対策:質問リストはあくまでもめやすとして捉えて、求職者のニーズや会話の流れに合わせて柔軟に対応しましょう。
2. 自社アピールの場になってしまう
企業側が魅力を伝えたいと強く思ってしまい、相互理解の場であることを忘れ、一方的な自社アピールをしてしまうケースがあります。そうなってしまうと、求職者は本来聞きたかったことが聞けず、意向が低くなる可能性も高いです。
対策:始めに「どんな内容を知りたいですか?」と聞いておくことで、その情報を中心に伝えることができ、求職者にとっても有意義な時間に繋がります。また、事前に会社資料を送っておくことで概要を省くことができ、質疑応答にたっぷり時間を使えます。
3. 合否連絡をしてしまう
面談後、求職者に対して合否の連絡を送ってしまい、求職者を困惑させてしまうケースがあります。
求職者は、面接ではないと認識しているのでこのようなことが起こると、企業に対して不信感を抱いてしまう恐れがあります。
対策:カジュアル面談であっても、選考を兼ねる場合は、あらかじめ求職者にその旨を伝えておくようにしましょう。
まとめ|カジュアル面談で選ばれる企業に!
本記事では、カジュアル面談の進め方を中心に具体的な質問内容、よくある失敗などについて解説してきました。
カジュアル面談はお互いを理解するための貴重な時間です。
実施することでミスマッチを事前に防ぐことや、意向を上げることにも繋がります。
そのため、しっかり事前準備をして、当日は求職者と誠実に向き合い、カジュアル面談を成功させましょう!
よくある質問3つ
Q. カジュアル面談には職務経歴書や履歴書は用意してもらうべきでしょうか?
いいえ。
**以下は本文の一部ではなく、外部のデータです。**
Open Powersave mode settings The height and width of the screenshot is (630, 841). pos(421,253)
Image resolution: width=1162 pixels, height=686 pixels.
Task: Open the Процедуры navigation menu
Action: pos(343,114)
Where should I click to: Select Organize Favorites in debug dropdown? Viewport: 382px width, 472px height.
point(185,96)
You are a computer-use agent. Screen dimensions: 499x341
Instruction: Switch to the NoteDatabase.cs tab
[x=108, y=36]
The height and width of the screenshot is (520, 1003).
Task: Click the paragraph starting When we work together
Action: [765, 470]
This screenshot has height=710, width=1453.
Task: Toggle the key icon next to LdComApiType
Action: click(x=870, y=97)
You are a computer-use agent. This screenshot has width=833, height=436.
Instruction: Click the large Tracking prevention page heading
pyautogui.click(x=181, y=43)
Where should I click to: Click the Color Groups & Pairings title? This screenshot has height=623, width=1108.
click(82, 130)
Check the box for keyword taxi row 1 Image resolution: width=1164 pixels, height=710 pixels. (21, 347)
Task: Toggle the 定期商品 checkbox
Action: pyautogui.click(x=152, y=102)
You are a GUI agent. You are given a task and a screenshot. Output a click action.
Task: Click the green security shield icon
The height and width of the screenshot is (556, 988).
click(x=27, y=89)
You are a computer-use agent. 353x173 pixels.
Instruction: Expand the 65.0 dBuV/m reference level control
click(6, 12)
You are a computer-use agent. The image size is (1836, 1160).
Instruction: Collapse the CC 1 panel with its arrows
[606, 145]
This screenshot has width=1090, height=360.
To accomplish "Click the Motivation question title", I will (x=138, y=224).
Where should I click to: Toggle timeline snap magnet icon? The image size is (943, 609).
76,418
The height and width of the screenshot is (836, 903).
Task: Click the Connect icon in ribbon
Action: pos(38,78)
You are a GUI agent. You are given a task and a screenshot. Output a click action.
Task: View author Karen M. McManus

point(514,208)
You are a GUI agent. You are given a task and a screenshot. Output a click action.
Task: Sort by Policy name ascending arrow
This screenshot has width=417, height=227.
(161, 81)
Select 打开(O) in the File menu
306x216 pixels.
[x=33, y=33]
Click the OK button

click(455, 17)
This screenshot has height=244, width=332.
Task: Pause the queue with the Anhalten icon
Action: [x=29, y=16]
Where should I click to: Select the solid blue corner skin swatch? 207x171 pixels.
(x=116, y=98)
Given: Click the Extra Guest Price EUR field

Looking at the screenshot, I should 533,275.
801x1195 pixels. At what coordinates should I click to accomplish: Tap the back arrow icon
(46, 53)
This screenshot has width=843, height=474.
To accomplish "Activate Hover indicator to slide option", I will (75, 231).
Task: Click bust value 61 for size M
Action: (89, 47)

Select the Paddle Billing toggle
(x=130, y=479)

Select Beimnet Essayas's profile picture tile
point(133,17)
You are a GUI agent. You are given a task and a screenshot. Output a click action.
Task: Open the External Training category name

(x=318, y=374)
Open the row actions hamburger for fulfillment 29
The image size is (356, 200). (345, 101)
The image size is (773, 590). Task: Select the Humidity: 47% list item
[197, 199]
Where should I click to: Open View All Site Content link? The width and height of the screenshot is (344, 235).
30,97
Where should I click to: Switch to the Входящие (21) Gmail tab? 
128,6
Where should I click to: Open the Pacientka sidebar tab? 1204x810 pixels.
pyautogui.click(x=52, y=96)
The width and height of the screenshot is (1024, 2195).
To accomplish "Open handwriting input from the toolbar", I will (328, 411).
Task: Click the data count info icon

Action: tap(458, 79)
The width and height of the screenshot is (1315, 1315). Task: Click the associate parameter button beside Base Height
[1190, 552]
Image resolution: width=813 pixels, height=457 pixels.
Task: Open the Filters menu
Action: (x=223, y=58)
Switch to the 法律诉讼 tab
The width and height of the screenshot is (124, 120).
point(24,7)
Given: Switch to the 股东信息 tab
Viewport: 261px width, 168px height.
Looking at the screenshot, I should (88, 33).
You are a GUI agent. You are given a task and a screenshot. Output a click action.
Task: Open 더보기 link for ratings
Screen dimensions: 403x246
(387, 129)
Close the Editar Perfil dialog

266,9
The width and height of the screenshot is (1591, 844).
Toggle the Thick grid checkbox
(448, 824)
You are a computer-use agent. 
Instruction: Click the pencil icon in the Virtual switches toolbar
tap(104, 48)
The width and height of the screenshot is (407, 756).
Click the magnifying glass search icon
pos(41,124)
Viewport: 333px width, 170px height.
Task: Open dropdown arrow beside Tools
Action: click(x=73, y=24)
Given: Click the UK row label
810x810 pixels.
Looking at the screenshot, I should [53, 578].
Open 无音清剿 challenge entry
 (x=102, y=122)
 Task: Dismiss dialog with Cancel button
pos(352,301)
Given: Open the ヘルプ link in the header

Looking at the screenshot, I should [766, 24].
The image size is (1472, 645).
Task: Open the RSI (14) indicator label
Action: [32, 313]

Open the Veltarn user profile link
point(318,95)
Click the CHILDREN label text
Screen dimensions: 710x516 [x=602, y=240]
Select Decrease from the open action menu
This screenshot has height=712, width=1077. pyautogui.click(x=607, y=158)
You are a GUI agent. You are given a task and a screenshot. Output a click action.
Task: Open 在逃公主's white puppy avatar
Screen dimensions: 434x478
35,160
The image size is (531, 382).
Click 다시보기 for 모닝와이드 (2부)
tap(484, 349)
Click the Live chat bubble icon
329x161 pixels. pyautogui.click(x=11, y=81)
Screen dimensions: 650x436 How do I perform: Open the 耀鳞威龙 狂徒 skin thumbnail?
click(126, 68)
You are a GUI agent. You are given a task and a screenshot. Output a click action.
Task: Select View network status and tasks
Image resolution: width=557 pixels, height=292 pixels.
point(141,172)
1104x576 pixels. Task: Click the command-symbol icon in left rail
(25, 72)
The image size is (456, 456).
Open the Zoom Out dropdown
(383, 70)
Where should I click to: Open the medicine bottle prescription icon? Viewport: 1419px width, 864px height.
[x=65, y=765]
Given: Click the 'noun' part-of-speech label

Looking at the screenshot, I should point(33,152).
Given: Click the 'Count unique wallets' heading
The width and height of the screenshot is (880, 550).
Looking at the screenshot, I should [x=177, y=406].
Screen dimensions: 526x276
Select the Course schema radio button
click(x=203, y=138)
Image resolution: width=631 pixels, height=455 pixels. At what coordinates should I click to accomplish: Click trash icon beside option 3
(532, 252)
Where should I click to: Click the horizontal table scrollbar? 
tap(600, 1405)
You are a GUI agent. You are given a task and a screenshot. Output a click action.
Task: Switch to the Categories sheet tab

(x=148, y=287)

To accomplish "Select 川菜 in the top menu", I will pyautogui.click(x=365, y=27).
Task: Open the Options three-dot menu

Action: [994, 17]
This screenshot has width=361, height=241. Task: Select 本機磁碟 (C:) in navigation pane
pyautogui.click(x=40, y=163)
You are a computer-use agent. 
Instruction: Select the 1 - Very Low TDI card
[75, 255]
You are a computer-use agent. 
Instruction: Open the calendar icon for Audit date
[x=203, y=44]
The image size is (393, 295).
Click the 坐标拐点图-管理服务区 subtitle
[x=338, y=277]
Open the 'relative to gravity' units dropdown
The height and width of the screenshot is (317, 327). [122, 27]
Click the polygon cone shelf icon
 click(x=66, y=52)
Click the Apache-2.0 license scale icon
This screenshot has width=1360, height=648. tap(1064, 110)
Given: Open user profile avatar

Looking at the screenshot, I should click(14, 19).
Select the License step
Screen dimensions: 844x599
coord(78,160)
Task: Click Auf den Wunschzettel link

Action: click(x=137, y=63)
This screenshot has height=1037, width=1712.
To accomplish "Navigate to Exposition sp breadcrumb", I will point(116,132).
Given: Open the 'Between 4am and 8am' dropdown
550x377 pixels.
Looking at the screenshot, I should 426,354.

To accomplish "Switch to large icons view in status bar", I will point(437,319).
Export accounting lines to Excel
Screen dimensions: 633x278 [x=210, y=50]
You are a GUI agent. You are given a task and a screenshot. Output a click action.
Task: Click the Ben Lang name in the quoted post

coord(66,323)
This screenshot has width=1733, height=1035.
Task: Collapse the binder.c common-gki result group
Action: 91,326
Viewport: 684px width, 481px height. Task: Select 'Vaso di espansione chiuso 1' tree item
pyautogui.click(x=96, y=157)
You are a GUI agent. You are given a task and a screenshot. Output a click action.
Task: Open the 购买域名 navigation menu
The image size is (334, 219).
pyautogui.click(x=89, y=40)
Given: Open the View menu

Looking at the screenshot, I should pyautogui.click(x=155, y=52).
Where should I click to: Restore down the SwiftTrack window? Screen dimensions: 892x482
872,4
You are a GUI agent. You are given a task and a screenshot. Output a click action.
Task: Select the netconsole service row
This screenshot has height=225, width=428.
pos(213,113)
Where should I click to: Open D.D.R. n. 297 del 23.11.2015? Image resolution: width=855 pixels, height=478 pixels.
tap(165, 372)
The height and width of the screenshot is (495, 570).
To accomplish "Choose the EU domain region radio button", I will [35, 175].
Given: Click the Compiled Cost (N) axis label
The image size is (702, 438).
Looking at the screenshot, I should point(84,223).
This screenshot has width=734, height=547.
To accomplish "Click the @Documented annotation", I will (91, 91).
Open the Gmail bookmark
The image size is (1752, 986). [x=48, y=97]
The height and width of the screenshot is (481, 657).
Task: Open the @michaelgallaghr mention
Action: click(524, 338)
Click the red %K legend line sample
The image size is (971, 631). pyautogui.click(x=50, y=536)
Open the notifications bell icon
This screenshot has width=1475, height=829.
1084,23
カジュアル面談は選考を目的としないので、履歴書や職務経歴書の提出は不要とするケースが多いです。
Q. 話す割合はどのくらいをめやすに意識したら良いでしょうか。
面接は企業側が求職者を見定める場のため、話す割合としては、求職者:企業=8:2となりますが、カジュアル面談は、相互理解をする場のため、お互いが質問し合う場になります。そのため、話す割合としては、求職者:企業=5:5を意識すると良いでしょう。
Q. カジュアル面談の実施方法は何がいいですか。
方法としては、対面・オンライン・電話の3種類あります。これが絶対いいという方法はありませんが、30-60分という短い時間のためにオフィスに来社してもらうことを考えると、オンラインや電話で行う方が求職者にとって負担が少なく、企業側もより多くの方と面談を実施できるのでおすすめです。また、電話だと表情が見えないため、可能であればオンラインで行う方が信頼関係を築きやすく、意向も上がりやすいでしょう。